Through drawings and discussion with Julian, his clinician might discover that he is engaging in a masking process that exhausts him, and that he needs time for rest to recover. When some people learn that he is masking, they might assume that he must be Autistic, but actually masking is not unique to autism; it’s common among people with anxiety as well.
Part of Julian’s clinician’s job will be exploring his pattern of focused interests, repetitive behaviors or stimming, difficulty adjusting to change, and sensory differences over time. For example, if, in addition to focused interests, he enjoyed engaging in Autistic play as a young child (e.g., lining up toys, looking at toys out of the corner of his eye) and also shows lifelong sensory sensitivity, that would be a clue that he might also be Autistic.
The clinician will also need to explore his social communication patterns. For example, if he only shows reduced eye contact with people he does not know well, they could be less confident in assigning an autism diagnosis, whereas if he shows consistently reduced eye contact across settings, that might be more likely to suggest autism. Eventually, his clinician might decide that, like many Autistic youth, he is both Autistic and has anxiety. He will make recommendations for both, including offering strategies for maximizing his strengths like incorporating his interest in technology into his curriculum and allowing him planned time to enjoy his own company.
3) Community Connections
The third way that differential diagnosis can be neurodiversity-affirming is through consideration of community connections.
By engaging in an affirming differential diagnosis process, clinicians can discover what communities might be most helpful for their clients and connect them to the right ones. Autistic clients might thrive by joining groups like Square Pegs, and parents of Autistic children might benefit from knowing about community resources like Ben’s Fund, and educational materials from Thinking Person’s Guide to Autism and the Autistic Self-Advocacy Network.
It is also possible that connecting people to a community that does not fit for them could be unintentionally isolating. Clients of all ages can benefit from being connected with certain influencers and role models who share their neurotype(s). For example, Bipolar clients might benefit from learning from people like Gabe Howard and ADHDers might learn from Jessica McCabe. Family members of people with various types of mental illness can work with groups like NAMI. There are also groups that focus on people with specific neurotypes and cultural backgrounds like Autism in Black and Autastic.
Another community connection that clinicians should consider in understanding differential diagnosis, is the connection between people with lived experience, researchers, and clinicians. While AuDHDers have been discussing the interaction of their Autistic and ADHD traits online for years, it is only recently that this phenomenon has started to gain attention in academic articles. While participatory research is becoming more popular, validating people who have expertise from both personal experience and professional experience is still in progress. Groups like Autistic Doctors Internation are starting to change that, and hopefully groups representing other neurotypes will follow in their footsteps.
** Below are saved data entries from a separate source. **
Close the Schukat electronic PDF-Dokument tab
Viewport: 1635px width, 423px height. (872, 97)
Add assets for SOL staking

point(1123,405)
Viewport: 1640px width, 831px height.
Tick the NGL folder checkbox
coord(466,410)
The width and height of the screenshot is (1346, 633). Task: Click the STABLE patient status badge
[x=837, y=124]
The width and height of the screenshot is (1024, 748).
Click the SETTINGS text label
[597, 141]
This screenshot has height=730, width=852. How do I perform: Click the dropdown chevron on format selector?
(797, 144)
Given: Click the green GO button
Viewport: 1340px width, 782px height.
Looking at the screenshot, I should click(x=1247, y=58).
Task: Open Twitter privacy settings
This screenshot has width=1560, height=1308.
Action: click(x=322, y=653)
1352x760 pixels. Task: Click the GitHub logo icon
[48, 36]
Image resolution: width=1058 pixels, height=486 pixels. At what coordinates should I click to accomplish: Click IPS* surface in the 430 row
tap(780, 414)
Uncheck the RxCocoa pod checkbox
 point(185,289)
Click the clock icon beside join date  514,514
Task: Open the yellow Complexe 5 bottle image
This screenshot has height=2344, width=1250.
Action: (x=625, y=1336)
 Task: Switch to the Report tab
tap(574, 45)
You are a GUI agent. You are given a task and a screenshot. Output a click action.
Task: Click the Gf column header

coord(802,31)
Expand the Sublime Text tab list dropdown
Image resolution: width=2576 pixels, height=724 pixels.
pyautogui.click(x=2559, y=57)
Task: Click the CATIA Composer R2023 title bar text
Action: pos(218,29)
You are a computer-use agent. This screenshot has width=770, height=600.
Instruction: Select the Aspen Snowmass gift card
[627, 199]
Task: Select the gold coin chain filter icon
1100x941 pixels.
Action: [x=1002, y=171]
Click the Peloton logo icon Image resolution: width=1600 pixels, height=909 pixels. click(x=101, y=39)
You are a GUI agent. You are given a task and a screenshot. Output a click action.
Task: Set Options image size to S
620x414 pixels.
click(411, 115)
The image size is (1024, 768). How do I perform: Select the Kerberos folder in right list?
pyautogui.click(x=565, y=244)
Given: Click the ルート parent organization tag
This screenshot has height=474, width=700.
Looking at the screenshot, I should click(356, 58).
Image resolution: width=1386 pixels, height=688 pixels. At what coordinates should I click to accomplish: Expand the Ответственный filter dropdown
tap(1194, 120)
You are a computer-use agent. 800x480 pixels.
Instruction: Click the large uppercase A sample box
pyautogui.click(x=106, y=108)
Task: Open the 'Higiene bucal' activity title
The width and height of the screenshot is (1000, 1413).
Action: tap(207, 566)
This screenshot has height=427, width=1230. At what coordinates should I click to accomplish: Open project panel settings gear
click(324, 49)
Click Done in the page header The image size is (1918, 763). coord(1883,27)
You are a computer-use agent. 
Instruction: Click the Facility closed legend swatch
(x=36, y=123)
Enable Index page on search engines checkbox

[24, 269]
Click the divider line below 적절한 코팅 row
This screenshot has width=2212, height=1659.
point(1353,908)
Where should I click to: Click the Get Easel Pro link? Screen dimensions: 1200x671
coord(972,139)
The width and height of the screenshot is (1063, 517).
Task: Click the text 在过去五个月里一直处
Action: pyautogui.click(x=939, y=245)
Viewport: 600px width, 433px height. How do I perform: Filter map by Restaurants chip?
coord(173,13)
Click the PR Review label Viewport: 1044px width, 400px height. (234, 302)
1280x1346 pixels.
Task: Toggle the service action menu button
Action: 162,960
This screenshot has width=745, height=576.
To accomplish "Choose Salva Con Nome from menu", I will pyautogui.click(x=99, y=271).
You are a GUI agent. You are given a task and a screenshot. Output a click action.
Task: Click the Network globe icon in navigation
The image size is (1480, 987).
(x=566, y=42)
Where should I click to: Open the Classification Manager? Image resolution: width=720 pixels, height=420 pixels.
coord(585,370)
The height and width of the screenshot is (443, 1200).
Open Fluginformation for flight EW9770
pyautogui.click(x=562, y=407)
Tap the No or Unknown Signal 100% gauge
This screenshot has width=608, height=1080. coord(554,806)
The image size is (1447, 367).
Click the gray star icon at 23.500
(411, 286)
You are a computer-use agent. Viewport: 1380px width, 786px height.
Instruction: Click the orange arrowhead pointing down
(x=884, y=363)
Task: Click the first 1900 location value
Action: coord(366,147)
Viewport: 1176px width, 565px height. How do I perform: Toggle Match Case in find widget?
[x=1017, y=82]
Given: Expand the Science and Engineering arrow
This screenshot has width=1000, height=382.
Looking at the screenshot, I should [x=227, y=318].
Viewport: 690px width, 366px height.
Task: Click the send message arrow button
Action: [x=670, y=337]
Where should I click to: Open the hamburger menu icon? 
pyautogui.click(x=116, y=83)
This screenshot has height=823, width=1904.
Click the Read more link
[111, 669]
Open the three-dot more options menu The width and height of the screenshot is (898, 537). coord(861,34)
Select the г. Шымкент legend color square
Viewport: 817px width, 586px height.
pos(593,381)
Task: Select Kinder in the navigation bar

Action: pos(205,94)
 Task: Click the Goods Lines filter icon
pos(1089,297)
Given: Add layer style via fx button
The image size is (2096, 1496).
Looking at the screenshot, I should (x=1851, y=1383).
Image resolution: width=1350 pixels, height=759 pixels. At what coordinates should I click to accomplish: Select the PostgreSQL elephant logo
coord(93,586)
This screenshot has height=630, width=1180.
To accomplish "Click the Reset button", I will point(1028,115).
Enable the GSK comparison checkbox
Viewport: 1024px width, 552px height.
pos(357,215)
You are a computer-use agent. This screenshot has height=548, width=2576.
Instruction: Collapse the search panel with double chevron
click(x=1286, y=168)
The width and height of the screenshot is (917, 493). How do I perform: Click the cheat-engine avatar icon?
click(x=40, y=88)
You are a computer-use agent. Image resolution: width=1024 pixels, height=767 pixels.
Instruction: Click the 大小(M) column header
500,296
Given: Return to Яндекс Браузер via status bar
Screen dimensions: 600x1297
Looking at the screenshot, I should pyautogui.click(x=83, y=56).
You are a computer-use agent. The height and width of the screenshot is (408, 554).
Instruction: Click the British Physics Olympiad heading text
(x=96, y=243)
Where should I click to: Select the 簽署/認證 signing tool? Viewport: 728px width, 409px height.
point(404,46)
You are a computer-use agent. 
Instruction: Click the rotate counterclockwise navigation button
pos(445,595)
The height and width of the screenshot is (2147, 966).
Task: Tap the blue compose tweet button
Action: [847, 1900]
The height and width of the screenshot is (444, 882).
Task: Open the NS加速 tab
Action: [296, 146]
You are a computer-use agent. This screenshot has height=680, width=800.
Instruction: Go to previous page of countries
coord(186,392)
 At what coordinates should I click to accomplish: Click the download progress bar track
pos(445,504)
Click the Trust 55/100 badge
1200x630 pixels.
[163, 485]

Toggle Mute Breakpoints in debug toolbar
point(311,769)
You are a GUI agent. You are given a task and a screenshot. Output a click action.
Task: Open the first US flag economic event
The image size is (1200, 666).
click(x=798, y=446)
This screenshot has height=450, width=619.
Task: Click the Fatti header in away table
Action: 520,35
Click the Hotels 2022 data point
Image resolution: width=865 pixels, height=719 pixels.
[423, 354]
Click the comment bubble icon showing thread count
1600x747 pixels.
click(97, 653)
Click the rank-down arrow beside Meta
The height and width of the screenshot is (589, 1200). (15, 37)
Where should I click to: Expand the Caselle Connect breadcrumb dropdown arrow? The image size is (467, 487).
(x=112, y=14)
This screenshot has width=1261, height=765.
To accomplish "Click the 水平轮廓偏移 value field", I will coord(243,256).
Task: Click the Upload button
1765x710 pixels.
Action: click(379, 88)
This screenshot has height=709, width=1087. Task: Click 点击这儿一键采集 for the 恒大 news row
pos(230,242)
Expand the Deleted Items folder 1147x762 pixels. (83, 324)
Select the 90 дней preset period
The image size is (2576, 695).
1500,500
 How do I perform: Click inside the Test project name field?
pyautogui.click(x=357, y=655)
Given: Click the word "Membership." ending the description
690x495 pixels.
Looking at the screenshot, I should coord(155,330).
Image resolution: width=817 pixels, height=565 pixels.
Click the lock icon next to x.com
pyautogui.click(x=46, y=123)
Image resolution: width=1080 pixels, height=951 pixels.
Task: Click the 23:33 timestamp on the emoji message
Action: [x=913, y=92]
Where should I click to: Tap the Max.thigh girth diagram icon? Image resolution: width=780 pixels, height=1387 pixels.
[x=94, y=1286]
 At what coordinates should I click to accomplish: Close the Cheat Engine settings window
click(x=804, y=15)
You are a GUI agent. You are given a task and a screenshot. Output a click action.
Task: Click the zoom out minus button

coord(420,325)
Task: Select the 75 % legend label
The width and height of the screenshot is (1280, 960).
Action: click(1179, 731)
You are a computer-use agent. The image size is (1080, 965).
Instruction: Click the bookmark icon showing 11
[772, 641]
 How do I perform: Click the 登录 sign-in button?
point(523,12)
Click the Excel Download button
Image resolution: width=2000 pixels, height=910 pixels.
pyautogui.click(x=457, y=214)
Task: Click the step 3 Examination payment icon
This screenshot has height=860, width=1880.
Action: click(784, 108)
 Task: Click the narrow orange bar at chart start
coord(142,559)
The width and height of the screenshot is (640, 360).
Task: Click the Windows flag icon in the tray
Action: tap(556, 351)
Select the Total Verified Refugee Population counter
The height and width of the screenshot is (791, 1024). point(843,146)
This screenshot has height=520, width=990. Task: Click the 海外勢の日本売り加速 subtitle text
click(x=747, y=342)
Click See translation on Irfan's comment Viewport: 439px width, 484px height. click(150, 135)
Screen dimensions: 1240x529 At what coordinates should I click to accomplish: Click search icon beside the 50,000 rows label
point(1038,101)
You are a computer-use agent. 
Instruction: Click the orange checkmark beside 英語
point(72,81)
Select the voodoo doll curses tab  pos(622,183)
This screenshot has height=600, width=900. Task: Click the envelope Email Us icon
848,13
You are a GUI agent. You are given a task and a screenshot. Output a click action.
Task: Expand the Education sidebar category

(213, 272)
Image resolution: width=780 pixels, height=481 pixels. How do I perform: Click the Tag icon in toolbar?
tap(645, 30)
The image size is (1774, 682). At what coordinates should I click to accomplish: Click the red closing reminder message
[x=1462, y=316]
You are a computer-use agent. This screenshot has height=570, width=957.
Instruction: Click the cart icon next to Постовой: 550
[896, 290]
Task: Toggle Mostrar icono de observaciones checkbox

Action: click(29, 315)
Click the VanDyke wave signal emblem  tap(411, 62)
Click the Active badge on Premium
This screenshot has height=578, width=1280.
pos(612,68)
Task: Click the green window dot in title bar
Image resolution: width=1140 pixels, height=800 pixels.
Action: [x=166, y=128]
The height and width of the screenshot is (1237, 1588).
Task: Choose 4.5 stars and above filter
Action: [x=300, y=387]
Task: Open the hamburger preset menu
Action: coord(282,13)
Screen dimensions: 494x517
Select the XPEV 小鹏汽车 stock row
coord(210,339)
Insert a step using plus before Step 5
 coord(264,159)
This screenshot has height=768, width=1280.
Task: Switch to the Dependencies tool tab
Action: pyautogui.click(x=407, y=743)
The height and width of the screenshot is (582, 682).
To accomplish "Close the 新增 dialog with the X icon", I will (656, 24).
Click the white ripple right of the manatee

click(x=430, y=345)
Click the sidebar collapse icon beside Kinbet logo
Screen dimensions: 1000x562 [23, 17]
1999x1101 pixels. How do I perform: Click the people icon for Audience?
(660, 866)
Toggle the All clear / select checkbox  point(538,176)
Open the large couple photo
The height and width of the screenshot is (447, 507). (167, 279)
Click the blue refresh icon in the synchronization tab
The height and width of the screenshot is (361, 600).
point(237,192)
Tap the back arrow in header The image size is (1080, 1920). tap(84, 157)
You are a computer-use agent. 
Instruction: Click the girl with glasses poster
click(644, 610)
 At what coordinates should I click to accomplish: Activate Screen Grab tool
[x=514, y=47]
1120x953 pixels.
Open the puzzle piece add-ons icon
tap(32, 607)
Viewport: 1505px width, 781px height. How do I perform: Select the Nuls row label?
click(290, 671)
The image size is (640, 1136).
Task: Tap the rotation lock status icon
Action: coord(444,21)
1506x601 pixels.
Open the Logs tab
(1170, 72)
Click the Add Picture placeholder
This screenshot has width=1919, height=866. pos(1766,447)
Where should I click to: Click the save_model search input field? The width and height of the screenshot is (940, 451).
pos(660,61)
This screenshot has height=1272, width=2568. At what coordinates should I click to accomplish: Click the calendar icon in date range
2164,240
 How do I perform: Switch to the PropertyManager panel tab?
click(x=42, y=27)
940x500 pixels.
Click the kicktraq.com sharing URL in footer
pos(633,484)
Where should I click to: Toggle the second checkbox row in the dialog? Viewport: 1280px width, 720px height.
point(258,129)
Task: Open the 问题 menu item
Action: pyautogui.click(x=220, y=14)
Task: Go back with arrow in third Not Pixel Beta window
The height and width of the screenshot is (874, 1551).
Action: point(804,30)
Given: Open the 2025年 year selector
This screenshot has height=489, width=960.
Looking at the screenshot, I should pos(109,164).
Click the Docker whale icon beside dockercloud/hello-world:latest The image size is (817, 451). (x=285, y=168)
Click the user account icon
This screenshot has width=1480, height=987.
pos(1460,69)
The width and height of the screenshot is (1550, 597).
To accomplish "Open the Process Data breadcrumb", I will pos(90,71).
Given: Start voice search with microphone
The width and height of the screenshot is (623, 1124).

Differential diagnosis has gotten a bad rap because some people associate it with rejecting or minimizing Autistic experience, but neurodiversity-affirming differential diagnosis is both important and necessary. When done well, differential diagnosis can counteract rather than reproduce the power imbalances that have historically led to marginalizing neurodivergent people. In fact, it can support neurodivergent people in embracing and enhancing our creative potential.